Friday, January 9, 2009

Darwin progress

I started On the Origin of Species last night. I'm reading a slightly different version than John is--he's reading the first edition, and I'm reading the 6th (which, according to the book jacket, is the last edition to have had edits made to it by Darwin himself). However, the introductions are apparently sufficiently similar that I can understand his discussion of the introduction. (Plus, I have to admit that I'm glad he didn't get through chapter 1 last night, either. One of the problems with doing most of my reading in bed is that I periodically fall asleep before I've finished.)

At the end of his post, John mentions his surprise that Darwin acknowledges his and Wallace's nearly simultaneous arrival at the concept of natural selection. That didn't surprise me very much, because the preface to the 6th edition consists of an "Historical Sketch of the progress of opinion on the Origin of Species, previously to the publication of the first edition of this work." In it, Darwin summarizes the work of various key players in the study of the origin of species.

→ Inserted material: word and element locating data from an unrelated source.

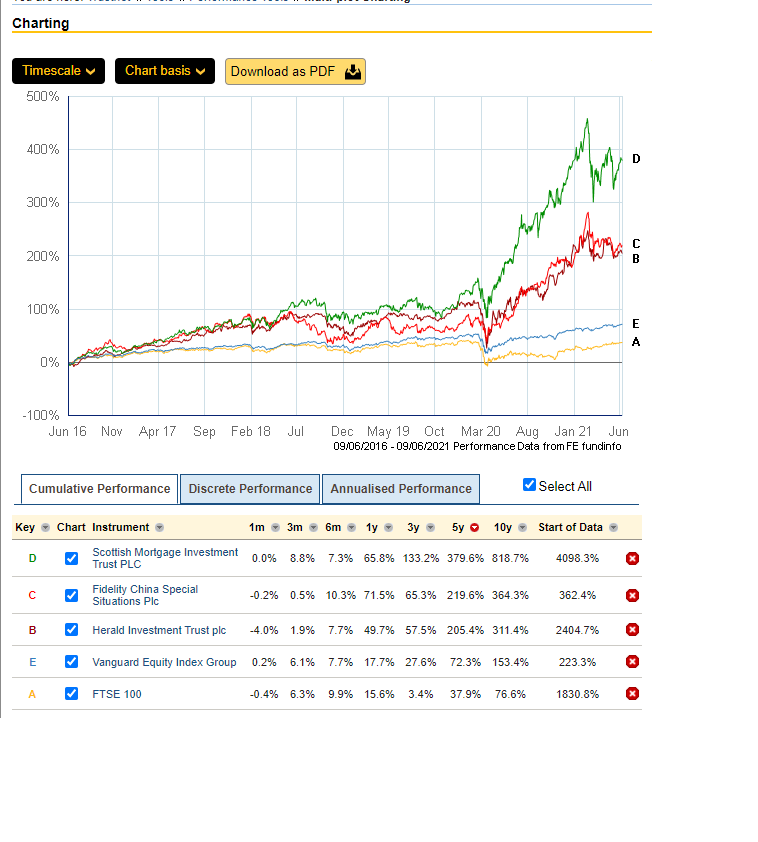Viewport: 758px width, 842px height.
Task: Sort using the 10y column arrow
Action: (522, 527)
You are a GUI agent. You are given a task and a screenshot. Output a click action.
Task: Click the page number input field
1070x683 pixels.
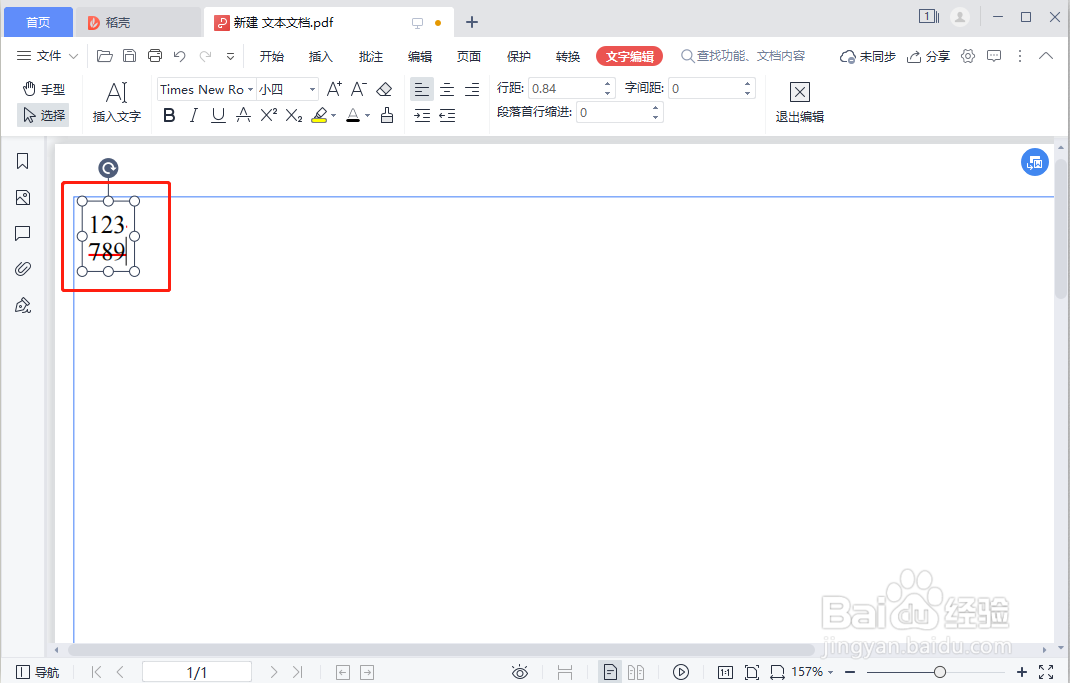point(197,672)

The first person he discusses in any depth is Lamarck (although he gives passing reference to Aristotle, as well), and his summary extends to publications and presentations by Huxley and Hooker in late 1859, the same year the first edition of Origin was published.

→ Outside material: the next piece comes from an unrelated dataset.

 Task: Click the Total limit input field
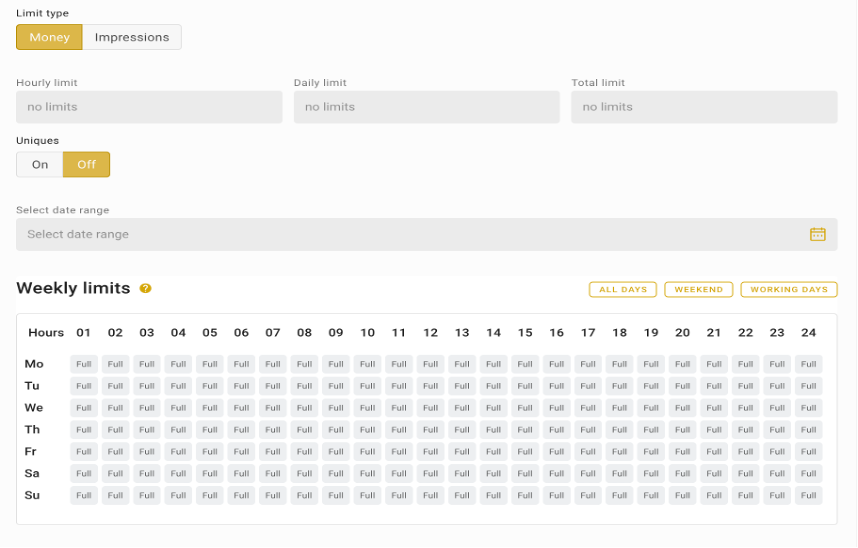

I found the historical sketch to be quite an interesting read (despite his penchant for quoting works by French authors in the original language). Although it pains me to admit it, my knowledge of the history of the theory of evolution is abysmally lacking. I was surprised at the sheer number of researchers that had done significant work (and reached conclusions in line with, if not completely similar to, Darwin's) prior to the publication of Origin. Of course, I know that Darwin held off publication of the book for a while after formulating his ideas. But I do find it refreshing that he acknowledges the influence of others on the generation of his ideas.

Another line in the introduction that I found interesting: "No one can feel more sensible than I do of the necessity of hereafter publishing in detail all the facts, with references, on which my conclusions have been grounded...For I am well aware that scarcely a single point is discussed in this volume on which facts cannot be adduced, often apparently leading to conclusions directly opposite to those at which I have arrived." (p. 2)

I was struck by the apparent prescience of this statement: could Darwin, perhaps, have been anticipating the likes of Ray Comfort?